The Panel was asked to comment on the current approach used by CSC to classify and place offenders sentenced to first or second degree murder in a maximum-security penitentiary for at least two years from the start of their sentence. The Panel recognizes the severity of a sentence for first or second degree murder and that such a sentence reflects the courts intent to address the sentencing principles of denunciation and deterrence.

In February 2001, in the House of Commons, the then Solicitor General announced the then Commissioner's direction that offenders convicted of first and second degree murder would have to spend a minimum of two years in a maximum-security penitentiary, prior to being considered for transfer to a lower security penitentiary.

Since the announcement, the 2001 policy has been criticized by various stakeholders, including the Correctional Investigator and the Canadian Human Rights Commission as being inconsistent with the overall approach applied to all other offenders; specifically, individualized assessment and security classifications based on defined factors in the CCRA. Their argument is that the policy for lifers is contrary to law, as prescribed in the CCRA, which stipulates that an offender's security classification and subsequent penitentiary placement provide the least restrictive environment, in accordance with the offence, history and needs, and taking into account the safety and security of the penitentiary and the public.

This policy has also been challenged in court on three occasions and, in all cases, CSC was successful on technical or jurisdictional grounds.
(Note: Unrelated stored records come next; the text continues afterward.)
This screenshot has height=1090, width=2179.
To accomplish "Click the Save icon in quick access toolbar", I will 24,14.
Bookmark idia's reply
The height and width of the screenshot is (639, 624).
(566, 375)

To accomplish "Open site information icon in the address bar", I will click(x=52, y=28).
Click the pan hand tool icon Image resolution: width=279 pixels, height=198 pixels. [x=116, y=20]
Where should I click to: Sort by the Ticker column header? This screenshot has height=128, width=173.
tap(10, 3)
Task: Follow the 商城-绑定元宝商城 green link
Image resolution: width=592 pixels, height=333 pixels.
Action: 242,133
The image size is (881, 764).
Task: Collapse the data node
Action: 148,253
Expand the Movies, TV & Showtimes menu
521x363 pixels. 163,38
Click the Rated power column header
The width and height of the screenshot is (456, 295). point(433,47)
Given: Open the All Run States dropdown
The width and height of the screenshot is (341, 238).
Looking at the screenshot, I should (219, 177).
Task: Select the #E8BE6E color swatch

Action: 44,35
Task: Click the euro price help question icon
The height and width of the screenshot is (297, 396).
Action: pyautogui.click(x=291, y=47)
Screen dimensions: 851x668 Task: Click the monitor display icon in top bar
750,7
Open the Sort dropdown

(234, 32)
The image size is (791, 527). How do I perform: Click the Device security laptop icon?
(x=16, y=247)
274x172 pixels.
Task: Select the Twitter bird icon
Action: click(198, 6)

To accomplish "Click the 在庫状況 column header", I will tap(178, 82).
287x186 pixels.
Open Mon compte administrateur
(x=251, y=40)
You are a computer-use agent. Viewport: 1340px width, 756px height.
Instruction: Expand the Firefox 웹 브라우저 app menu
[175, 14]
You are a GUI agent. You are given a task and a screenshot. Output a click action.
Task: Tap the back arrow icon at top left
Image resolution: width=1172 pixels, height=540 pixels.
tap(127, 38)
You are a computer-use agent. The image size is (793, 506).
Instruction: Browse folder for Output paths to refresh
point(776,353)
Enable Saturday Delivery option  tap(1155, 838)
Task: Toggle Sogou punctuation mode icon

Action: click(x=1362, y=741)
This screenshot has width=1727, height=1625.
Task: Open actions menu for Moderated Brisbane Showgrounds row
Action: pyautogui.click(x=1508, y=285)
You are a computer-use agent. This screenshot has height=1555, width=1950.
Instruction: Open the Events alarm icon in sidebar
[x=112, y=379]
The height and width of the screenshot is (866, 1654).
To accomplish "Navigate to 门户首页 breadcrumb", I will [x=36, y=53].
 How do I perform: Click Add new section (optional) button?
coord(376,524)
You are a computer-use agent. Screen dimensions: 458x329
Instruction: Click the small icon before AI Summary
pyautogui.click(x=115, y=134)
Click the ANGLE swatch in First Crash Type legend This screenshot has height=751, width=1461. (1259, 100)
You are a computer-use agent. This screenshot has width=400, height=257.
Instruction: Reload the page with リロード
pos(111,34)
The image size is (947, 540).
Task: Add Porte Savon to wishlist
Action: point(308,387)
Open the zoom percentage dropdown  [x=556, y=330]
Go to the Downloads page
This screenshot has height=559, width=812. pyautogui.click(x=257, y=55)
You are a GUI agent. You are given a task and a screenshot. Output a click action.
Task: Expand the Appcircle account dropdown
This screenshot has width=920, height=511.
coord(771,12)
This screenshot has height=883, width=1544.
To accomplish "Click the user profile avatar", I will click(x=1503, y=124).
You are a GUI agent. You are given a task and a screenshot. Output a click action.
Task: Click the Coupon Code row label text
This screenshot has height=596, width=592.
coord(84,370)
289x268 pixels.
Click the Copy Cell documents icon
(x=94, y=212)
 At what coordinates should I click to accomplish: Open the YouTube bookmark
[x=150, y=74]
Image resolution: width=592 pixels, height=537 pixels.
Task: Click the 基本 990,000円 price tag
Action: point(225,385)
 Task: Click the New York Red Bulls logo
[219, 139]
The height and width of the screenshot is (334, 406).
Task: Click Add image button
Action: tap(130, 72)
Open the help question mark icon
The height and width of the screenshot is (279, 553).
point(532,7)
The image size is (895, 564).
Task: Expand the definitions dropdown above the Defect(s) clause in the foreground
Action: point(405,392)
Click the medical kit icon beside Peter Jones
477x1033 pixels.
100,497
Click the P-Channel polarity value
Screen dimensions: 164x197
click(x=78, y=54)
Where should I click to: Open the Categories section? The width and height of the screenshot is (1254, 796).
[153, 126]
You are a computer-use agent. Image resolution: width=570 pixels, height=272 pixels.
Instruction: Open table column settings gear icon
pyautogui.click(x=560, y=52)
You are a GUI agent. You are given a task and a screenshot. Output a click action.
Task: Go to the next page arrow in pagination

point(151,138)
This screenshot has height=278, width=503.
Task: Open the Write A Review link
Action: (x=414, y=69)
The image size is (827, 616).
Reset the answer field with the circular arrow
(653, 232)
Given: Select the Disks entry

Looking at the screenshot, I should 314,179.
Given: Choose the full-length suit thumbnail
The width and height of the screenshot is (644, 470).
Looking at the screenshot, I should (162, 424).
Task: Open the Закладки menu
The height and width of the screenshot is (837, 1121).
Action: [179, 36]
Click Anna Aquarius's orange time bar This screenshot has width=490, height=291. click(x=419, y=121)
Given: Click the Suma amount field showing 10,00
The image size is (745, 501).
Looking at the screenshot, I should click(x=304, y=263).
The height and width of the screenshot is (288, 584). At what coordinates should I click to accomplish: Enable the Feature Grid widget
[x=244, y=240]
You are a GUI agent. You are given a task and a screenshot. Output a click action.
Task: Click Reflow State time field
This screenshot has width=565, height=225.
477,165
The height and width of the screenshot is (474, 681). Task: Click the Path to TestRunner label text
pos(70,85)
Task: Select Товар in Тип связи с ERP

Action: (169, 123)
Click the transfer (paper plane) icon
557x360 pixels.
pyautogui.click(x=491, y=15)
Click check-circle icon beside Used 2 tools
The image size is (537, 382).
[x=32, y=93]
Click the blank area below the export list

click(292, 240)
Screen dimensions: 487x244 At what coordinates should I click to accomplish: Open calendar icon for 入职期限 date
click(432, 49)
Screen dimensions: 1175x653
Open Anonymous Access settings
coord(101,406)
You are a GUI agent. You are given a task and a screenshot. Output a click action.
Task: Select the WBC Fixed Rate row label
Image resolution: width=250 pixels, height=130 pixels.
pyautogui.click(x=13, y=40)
However, while the legal perspective supports CSC's ability to change its policy, it was noted that any policy change must allow for the individual assessment of offenders rather than a generalized practice.

Although CSC has since made some minor adjustments in terms of where the decisionmaking authority is for any exceptions to the current policy, these changes have not resolved the larger debate around the perceived legitimacy of such a policy.

The Panel recognizes that a life sentence is the most severe sentence that an individual can receive in Canada and believes that the management of offenders serving life sentences must be more clearly defined within the federal correctional system. The Panel also agrees that all offenders should remain at a determined security level as long as that level of security is deemed necessary to best manage the offender in light of public and penitentiary safety.

However, it is critical to ensure that all processes related to the management of offenders have a clear grounding within legislation. An overall management strategy should be in place to ensure that the implications of a life sentence are understood and managed in a way that ensures public safety is paramount and that the needs of offenders are addressed in a logical manner over the course of the long-term sentence.

RECOMMENDATIONS

  1. The Panel recommends that consideration be given to amend the CCRA to clearly define the initial security level and duration of placement of offenders convicted of first and second degree murder and the reasons for placement.
  2. Offenders convicted of first and second degree murder should be managed differently from offenders with short sentences. In light of the impacts of the amendment, CSC should use the results of intake assessment and the offender's correctional plan to manage the offender's sentence in a comprehensive manner until subsequent decision points related to the reassessment of the progress the offender has made in following the correctional plan.

(c) Collection of DNA Samples

The Panel has heard from a number of interest groups suggesting that the DNA Data Bank should be expanded to include a broader range of offences and that consideration should be given to taking samples from all federal offenders, regardless of the offence committed.

RECOMMENDATION

  1. The Panel recommends that, as part of its contribution to ongoing and effective criminal investigations, that CSC be supportive of any action that considers taking DNA samples from federal offenders in CSC penitentiaries, especially from sexual and dangerous offenders.